• _Task brief_: Transcribe exactly, and without pictures, only the lines from the one bearing "Instruction: Show help" through the final line of the data below.

=== Source information ===

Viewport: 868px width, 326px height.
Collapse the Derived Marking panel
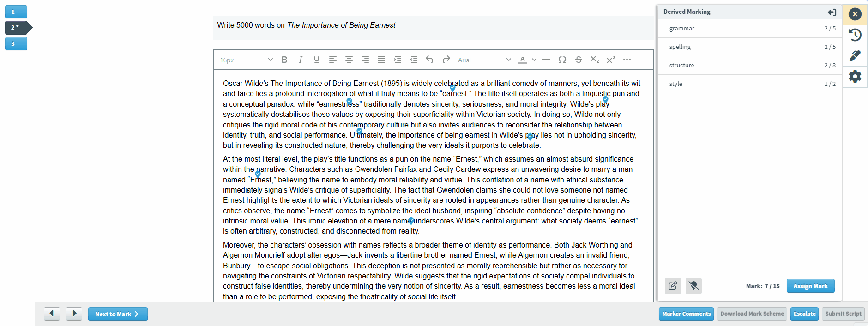832,12
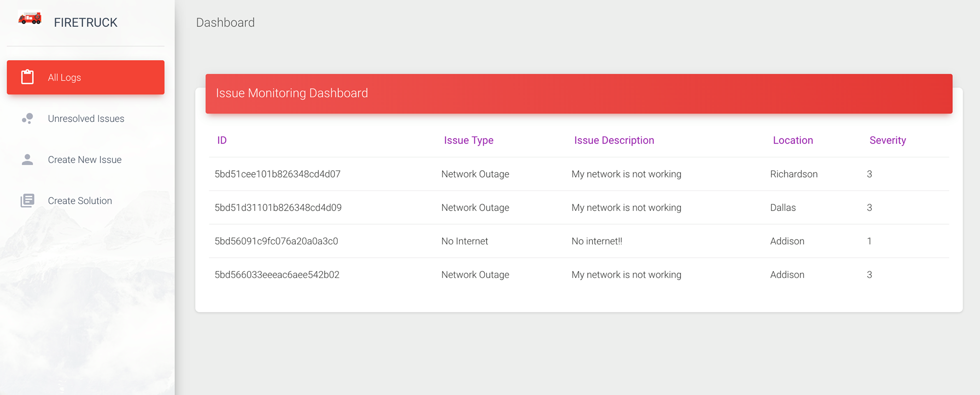Click the library icon beside Create Solution
This screenshot has width=980, height=395.
pyautogui.click(x=27, y=201)
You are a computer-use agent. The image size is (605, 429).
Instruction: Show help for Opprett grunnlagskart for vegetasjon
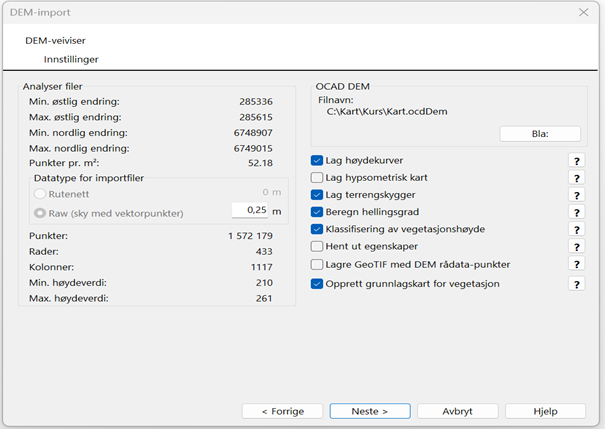(x=576, y=284)
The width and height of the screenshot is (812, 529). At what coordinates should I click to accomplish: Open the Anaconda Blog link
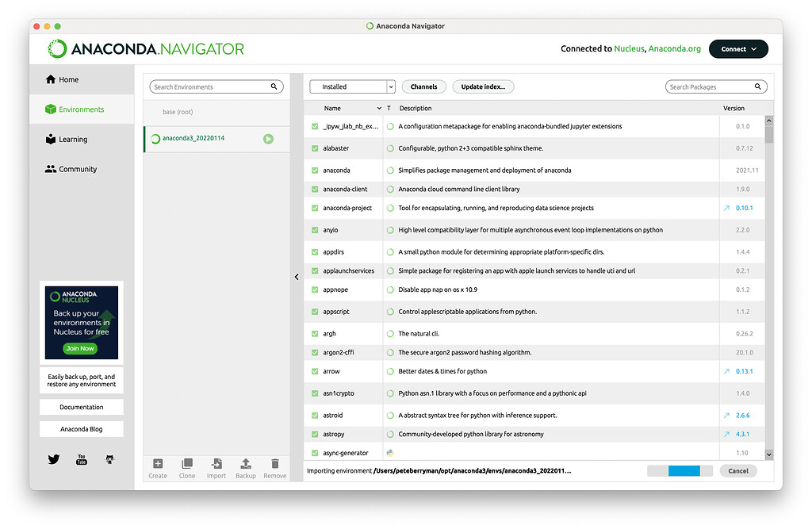81,428
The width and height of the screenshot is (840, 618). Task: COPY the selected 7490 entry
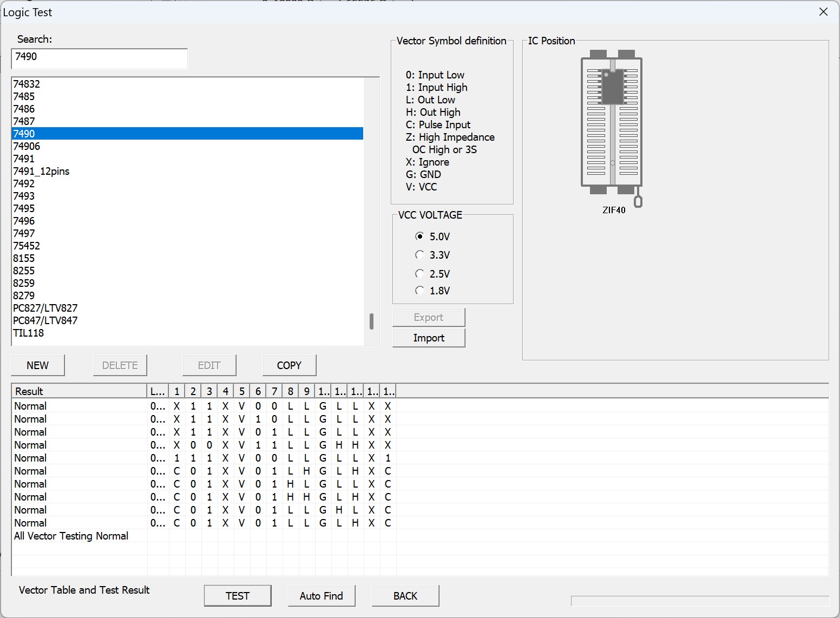pos(289,365)
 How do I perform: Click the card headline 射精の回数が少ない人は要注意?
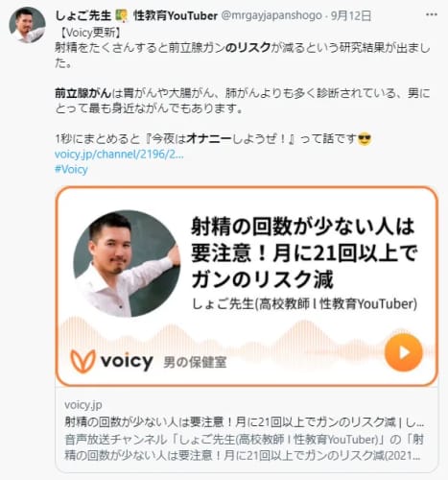(x=304, y=252)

===

• _Task result_:
Instruction: Show help for Opprett grunnlagskart for vegetasjon
(x=576, y=284)
The width and height of the screenshot is (812, 529). At what coordinates should I click to accomplish: Open the Anaconda Blog link
81,428
The width and height of the screenshot is (840, 618). Task: COPY the selected 7490 entry
pos(289,365)
 How do I perform: Click the card headline 射精の回数が少ない人は要注意?
(x=304, y=252)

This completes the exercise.